Giorgio Armani, who designed the uniform of aspiration that both defined the 1980s and shaped the course of fashion beyond it, has died, it was announced today. He had turned 91 on July 11. His passing was confirmed by the company.
“With infinite sorrow, the Armani Group announces the passing of its creator, founder, and tireless driving force: Giorgio Armani,” a statement read. “Il Signor Armani, as he was always respectfully and admiringly called by employees and collaborators, passed away peacefully, surrounded by his loved ones. Indefatigable to the end, he worked until his final days, dedicating himself to the company, the collections, and the many ongoing and future projects.”

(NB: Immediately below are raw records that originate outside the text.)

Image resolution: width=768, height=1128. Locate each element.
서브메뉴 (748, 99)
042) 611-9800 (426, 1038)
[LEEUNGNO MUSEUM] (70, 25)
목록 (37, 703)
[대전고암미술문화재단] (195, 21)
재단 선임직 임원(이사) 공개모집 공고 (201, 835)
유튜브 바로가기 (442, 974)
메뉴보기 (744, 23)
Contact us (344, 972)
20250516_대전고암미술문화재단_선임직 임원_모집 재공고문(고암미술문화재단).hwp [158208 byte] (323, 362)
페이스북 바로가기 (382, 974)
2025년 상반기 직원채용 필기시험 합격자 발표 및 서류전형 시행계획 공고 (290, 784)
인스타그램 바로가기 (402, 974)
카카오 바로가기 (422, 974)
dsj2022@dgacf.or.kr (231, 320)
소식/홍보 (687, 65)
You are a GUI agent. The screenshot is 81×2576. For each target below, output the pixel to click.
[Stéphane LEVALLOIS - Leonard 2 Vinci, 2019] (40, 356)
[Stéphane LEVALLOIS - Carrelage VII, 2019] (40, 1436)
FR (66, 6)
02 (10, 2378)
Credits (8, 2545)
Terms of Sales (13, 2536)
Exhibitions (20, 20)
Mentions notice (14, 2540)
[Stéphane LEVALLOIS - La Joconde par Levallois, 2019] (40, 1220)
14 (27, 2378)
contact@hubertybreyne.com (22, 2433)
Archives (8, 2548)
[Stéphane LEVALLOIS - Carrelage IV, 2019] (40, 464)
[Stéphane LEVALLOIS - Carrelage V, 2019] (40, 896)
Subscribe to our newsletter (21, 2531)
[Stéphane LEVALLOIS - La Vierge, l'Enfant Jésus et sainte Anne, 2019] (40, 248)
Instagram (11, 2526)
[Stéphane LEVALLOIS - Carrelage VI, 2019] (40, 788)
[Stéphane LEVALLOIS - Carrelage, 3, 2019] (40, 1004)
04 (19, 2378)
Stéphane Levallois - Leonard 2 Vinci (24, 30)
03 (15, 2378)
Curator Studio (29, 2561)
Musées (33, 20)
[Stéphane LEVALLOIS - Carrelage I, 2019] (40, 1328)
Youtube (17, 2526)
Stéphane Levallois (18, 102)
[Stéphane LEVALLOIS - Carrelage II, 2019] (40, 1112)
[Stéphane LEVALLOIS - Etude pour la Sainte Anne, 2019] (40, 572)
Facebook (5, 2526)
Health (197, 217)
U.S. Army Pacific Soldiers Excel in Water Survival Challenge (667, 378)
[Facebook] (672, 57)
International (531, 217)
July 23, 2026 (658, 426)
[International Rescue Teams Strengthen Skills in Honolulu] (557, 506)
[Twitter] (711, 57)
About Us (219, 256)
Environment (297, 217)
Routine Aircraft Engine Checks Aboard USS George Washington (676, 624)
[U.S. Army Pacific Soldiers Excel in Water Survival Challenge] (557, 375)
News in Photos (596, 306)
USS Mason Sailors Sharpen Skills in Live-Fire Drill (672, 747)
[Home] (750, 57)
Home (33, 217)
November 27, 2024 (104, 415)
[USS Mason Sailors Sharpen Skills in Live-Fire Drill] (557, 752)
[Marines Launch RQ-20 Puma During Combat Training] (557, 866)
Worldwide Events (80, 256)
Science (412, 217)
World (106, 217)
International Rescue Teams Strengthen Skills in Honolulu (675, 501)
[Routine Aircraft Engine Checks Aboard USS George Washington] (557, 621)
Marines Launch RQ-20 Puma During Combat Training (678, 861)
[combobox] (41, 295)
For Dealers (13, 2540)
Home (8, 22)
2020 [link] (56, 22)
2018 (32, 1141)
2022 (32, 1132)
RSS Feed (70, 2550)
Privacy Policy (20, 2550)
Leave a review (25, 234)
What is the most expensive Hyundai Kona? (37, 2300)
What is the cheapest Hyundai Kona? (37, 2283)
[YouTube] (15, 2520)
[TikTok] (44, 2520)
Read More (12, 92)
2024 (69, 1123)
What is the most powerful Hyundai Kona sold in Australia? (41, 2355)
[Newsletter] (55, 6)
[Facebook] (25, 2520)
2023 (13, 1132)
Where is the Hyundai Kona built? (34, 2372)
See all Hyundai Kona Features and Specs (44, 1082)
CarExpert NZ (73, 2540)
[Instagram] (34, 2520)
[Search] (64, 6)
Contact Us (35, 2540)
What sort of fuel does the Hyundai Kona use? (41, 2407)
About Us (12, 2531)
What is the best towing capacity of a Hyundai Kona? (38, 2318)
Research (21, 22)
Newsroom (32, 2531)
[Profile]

Unarguably the most successful Italian fashion designer in history, Armani was also its most successful entrepreneur. He was the sole shareholder in his eponymous company, Giorgio Armani S.p.a, whose interests expanded far beyond apparel to encompass hotels, homewares, and even confectionery. The business he began from scratch in 1975, funded with the sale of his Volkswagen Beetle, saw revenues of 2.1 billion euros in 2019 and employs around 8,000 people worldwide. His own personal wealth has been estimated at 11 billion dollars. Remarkably, when he founded his company, Armani was already 40 years old. It would take him only seven years to go from unknown to Time Magazine cover star, which in 1982 represented the apex of cultural recognition.
Armani began designing both womenswear and menswear as a freelancer in the early 1970s, after a six year stint as protege to the tailor Nino Cerruti, for whom he worked on a sportswear label named Hitman. Prior to that he spent seven years working at the Milan department store La Rinascente, where he had served as window dresser and assistant buyer. Armani opened his own design studio with the encouragement of his partner in both life and business, the architect Sergio Galeotti. As Armani told GQ in 2015: “Sergio made me believe in myself. He made me see the bigger world.” The two men set up their company—Galeotti was chairman and co-owner—alongside assistant Irene Pantene (who still works for the company today) and showed their first womenswear collection on the Camera Della Moda calendar for Fall 1976, a collection for which they secured a distribution deal with Barneys.
At that first on-schedule show, Armani presented 12 models wearing looks featuring the light and loose deconstructed men’s suit jackets that he had already shown alongside menswear at a 60 look co-ed show in January. At the end, those 12 models came together down the runway, paused, and then danced to music played via record by Galeotti from backstage. Armani had already become a buzzed-about designer in Milan nascent’s fashion scene thanks to his supple and sporty leather blouson jackets for men, and these earliest collections for women proved similarly arresting to the media.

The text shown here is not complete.